Please return the lines below verbatim, beginning at the one that has "You are a computer-use" and stopping after the one that has "Select the purple", and add no other lines.

AVAILABLE DATA Block Start

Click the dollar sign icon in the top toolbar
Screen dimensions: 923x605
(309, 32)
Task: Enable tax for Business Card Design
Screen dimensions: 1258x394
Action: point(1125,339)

AVAILABLE DATA Block End
AVAILABLE DATA Block Start

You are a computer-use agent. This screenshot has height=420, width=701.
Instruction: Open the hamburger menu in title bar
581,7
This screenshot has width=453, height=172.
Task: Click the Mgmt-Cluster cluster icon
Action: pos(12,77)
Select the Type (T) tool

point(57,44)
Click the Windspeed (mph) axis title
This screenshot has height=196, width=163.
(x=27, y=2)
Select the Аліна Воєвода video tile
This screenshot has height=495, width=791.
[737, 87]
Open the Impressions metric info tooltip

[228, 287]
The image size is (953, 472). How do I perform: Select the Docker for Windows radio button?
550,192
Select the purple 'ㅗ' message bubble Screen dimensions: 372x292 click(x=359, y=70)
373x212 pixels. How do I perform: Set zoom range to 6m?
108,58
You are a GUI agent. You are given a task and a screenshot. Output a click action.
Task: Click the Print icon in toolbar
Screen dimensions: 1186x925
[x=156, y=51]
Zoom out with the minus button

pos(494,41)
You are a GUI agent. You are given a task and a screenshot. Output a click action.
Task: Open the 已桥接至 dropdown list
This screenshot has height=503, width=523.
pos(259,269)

AVAILABLE DATA Block End

▶ **EXERCISE RESPONSE**
You are a computer-use agent. This screenshot has height=420, width=701.
Instruction: Open the hamburger menu in title bar
581,7
This screenshot has width=453, height=172.
Task: Click the Mgmt-Cluster cluster icon
Action: pos(12,77)
Select the Type (T) tool

point(57,44)
Click the Windspeed (mph) axis title
This screenshot has height=196, width=163.
(x=27, y=2)
Select the Аліна Воєвода video tile
This screenshot has height=495, width=791.
[737, 87]
Open the Impressions metric info tooltip

[228, 287]
The image size is (953, 472). How do I perform: Select the Docker for Windows radio button?
550,192
Select the purple 'ㅗ' message bubble Screen dimensions: 372x292 click(x=359, y=70)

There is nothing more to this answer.